The Edison Electric Institute and California’s investor-owned utilities — Pacific Gas & Electric, Southern California Edison and San Diego Gas & Electric — on Monday asked the Federal Energy Regulatory Commission to reverse its decision finding PG&E wasn’t eligible for a regional transmission organization “adder” to its transmission rates.
EEI, a trade group for IOUs, contends the Federal Power Act requires FERC to give transmission owners an incentive to be members of RTOs and independent system operators, according to a filing at the agency.
The incentive of an extra 0.5% return on equity — worth an estimated $41.4 million annually for PG&E — helps offset the risks of being an RTO or ISO member, such as increased tensions between state decisions and policies and wholesale market rules as well as the loss of operational control of transmission assets, EEI said.
The dispute over PG&E’s RTO adder comes amid expectations that utilities and other companies will embark on a major buildout of the transmission system to improve reliability and access relatively low-cost renewable energy resources.
In late December, FERC decided PG&E was ineligible for the ROE incentive adder because a 2022 state law requires California utilities to be California Independent System Operator members and bars them from leaving without California Public Utilities Commission approval.
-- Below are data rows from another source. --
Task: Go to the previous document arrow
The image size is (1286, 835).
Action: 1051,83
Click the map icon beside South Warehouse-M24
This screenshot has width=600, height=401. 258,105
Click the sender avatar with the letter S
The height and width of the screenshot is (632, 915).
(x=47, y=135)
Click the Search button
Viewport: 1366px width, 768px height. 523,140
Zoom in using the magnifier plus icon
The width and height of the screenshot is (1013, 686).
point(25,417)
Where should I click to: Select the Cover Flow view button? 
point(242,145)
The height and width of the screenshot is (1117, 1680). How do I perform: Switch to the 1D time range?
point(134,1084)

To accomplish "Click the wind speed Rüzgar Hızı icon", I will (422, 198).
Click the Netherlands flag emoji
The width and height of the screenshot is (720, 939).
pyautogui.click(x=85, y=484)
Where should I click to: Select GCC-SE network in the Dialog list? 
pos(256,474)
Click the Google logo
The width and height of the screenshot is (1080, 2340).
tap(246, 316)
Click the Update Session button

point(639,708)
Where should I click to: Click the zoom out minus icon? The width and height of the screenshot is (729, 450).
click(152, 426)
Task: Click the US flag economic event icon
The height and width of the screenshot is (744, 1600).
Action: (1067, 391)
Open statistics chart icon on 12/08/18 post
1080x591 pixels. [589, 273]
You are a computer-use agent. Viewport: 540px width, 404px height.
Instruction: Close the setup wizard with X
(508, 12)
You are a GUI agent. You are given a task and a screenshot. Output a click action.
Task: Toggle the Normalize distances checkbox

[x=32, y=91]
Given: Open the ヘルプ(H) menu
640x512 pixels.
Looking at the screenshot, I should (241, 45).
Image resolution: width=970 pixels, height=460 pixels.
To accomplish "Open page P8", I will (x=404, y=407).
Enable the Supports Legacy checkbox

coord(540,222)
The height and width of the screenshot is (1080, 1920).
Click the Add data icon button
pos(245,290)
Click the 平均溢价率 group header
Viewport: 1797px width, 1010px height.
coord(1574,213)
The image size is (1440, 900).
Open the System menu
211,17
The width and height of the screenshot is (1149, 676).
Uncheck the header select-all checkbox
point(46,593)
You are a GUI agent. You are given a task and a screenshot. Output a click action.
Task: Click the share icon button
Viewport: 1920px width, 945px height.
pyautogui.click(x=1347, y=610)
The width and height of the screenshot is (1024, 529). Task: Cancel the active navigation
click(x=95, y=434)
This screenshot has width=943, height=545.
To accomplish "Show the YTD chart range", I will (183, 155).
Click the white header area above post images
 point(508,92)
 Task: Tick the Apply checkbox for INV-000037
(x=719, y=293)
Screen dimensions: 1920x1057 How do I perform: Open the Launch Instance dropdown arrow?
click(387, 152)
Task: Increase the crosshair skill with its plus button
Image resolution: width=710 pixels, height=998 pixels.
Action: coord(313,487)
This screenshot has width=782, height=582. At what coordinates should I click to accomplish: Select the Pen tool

The RTO incentive was one part of PG&E’s $2.8 billion annual formula transmission rate request, which FERC “accepted” and set for settlement procedures and hearings.
Under FERC’s policy for transmission incentives, issued in 2012, the agency said its RTO incentive is for utilities and other transmission owners who voluntarily remain in regional transmission organizations and ISOs.
EEI said FERC’s decision to reject PG&E’s request for an RTO adder marks an “unfortunate shift” in the agency’s approach to infrastructure investment.
Further, FERC singled out PG&E as ineligible for the RTO adder while other utilities in the state can continue to receive it, a move that is arbitrary and capricious, EEI said.
FERC made a mistake when it let a state law preempt the Federal Power Act, according to EEI. “Issues relating to RTO/ISO membership, which depend entirely on RTO/ISO operational control over transmission facilities subject to the Commission’s oversight and jurisdiction, are solely within this Commission’s jurisdiction,” EEI said.
PG&E disputed the involuntary nature of its membership in CAISO.
“Even if PG&E is required to obtain CPUC approval to withdraw from the CAISO, its ability to seek that approval makes its ongoing CAISO participation ‘voluntary,’” the San Francisco-based utility told FERC.
Also, in its decision FERC adopted a new requirement for showing “voluntariness” without an adequate explanation, PG&E said.
In a joint filing, SCE and SDG&E echoed PG&E and EEI. “There is no support in the [Federal Power Act] or Commission precedent for interpreting ‘voluntary participation’ to exclude circumstances where a utility must first obtain regulatory approval in order to withdraw from a transmission organization,” they said.
The California Department of Water Resources State Water Project, the PUC, the city and county of San Francisco, the Northern California Power Agency, and the State Water Contractors on Jan. 26 asked FERC to reject a request by EEI that it be allowed to intervene in the case after intervention deadlines had passed. FERC hasn’t ruled yet on EEI’s late intervention request.